■ Exercise ■
From the data below, set down exactly the lines between the one holding "Given: Click the forward arrow toolbar icon" and the one holding "Task: Commit the transform with the checkmark", inclusive, and no others.

■ Extracted material ■
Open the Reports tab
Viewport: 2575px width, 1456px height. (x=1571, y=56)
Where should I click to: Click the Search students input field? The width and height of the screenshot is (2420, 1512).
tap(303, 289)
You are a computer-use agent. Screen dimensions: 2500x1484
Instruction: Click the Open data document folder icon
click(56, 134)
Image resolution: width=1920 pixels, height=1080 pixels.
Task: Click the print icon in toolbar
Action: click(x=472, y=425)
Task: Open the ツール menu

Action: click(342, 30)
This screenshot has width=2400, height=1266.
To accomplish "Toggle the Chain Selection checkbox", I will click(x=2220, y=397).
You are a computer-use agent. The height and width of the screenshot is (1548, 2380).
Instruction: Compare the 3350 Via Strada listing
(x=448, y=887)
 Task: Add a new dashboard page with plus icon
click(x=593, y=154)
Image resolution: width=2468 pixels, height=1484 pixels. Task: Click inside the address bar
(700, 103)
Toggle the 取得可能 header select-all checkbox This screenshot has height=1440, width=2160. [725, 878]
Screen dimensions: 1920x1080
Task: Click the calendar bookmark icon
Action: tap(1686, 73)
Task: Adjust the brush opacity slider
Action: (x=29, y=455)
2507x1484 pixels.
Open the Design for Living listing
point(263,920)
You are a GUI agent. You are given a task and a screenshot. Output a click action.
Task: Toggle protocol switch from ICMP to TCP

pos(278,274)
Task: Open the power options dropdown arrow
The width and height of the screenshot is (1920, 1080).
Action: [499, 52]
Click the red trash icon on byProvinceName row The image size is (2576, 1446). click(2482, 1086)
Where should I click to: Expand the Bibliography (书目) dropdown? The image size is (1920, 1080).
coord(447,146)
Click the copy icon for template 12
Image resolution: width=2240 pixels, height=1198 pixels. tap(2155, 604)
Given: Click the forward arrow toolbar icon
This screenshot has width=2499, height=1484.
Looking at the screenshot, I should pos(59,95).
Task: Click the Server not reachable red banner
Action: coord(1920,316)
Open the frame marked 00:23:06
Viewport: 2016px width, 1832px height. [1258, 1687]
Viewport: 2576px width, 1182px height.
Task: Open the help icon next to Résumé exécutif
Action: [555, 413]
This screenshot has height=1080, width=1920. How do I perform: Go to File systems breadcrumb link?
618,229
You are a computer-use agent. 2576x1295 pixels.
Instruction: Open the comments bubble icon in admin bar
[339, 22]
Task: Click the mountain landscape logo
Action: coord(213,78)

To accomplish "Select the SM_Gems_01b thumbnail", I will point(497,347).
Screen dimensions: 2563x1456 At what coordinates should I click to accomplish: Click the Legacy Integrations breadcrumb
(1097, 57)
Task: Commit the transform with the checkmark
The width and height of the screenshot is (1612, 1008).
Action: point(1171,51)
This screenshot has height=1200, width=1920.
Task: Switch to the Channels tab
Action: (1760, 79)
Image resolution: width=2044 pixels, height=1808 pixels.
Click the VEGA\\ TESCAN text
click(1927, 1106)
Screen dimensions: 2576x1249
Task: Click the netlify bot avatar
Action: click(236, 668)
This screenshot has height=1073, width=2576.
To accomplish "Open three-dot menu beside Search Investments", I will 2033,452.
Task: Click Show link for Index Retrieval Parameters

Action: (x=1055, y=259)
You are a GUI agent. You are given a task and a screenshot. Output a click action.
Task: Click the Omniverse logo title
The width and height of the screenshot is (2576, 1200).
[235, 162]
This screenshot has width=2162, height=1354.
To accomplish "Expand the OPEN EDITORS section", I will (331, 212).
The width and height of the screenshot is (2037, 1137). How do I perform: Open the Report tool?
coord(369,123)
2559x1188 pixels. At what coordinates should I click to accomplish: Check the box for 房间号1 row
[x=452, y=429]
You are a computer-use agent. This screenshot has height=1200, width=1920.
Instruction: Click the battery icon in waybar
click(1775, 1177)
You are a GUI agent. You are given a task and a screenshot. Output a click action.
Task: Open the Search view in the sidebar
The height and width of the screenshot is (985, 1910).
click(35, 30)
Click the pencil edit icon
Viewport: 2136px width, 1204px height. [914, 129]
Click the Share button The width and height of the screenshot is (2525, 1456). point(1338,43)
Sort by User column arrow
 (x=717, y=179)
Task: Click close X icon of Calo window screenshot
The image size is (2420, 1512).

■ Exercise solution ■
Given: Click the forward arrow toolbar icon
This screenshot has width=2499, height=1484.
Looking at the screenshot, I should pos(59,95).
Task: Click the Server not reachable red banner
Action: coord(1920,316)
Open the frame marked 00:23:06
Viewport: 2016px width, 1832px height. [1258, 1687]
Viewport: 2576px width, 1182px height.
Task: Open the help icon next to Résumé exécutif
Action: [555, 413]
This screenshot has height=1080, width=1920. How do I perform: Go to File systems breadcrumb link?
618,229
You are a computer-use agent. 2576x1295 pixels.
Instruction: Open the comments bubble icon in admin bar
[339, 22]
Task: Click the mountain landscape logo
Action: coord(213,78)

To accomplish "Select the SM_Gems_01b thumbnail", I will point(497,347).
Screen dimensions: 2563x1456 At what coordinates should I click to accomplish: Click the Legacy Integrations breadcrumb
(1097, 57)
Task: Commit the transform with the checkmark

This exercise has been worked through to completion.